Georg Wilhelm Friedrich Hegel (1770-1831), Lectures on the Philosophy of History, Vorlesungen über die Philosophie der Weltgeschichte (1832).
With all best wishes to you and yours during this Winterval!
2018 – You may be asking why you are receiving an ‘out of office’ just before year end. As is well-known, we have now entered the Glorious 12(th) (Days Of Christmas). This constitutes our traditional hunting season against the onslaughts of the Wicious Wolpertinger. Man battles the forces of chaos to render a tiny shred of order amidst the insanity of modern life. Many of you will be aware of the continuing saga of one man against the unnatural, but newbies may appreciate some background: Wicious Wolpertinger – The Hunting Expeditions Of Several Years (an almost circular quest, no?).
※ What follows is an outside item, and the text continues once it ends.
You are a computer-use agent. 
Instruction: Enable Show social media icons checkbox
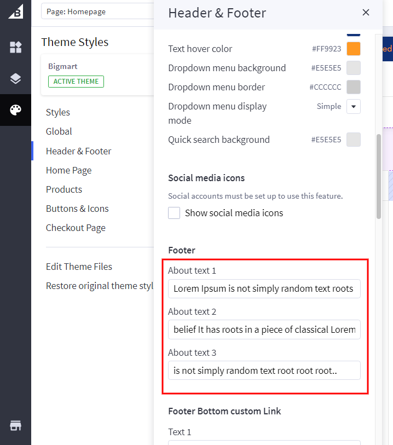click(x=174, y=213)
Oddly, on our return to Blighty each new year, friends express incredulity when we state that we’ve actually seen Wolpertinger, let alone despatched many at great personal cost to avert the looming Wolpertinger conquest. So this year we take battle directly to the unseen. Realising that the disappearance of Wolpertinger corpses could have no other explanation than the same one as the mysterious bodily disappearances of the crew of the Mary Celeste, this year our battleground will be that tragic vessel’s last known location in the Azores. Technically, that would be off Santa Maria Island, but somewhat deficient in restaurants, spas, and golf courses, reluctantly we shall engage the enemy from somewhat further behind the front lines in Terceira, toasting the demise of each undetectable denizen with an appropriate libation.
We intend to tend our war wounds in Oporto for a few days afterwards before proceeding to celebrate Silvester Abend in the Franconian Alps (thankfully, after numerous expeditions these Alps are now mercifully cleansed of the little beasties) and returning home for Monday, 7 January. Who knows what tales we shall spin tell upon our return! If it’s an urgency, such as celebrating a direct hit and needing to buy me a Mijinhas, you can try texting. Meanwhile,
« Le vrai rêveur est celui qui rêve de l’impossible. »
„Der wahre Träumer ist derjenige, der vom Unmöglichen träumt.“
“The true dreamer is the one who dreams of the impossible.”
Elsa Triolet (1896-1970), French-Russian writer.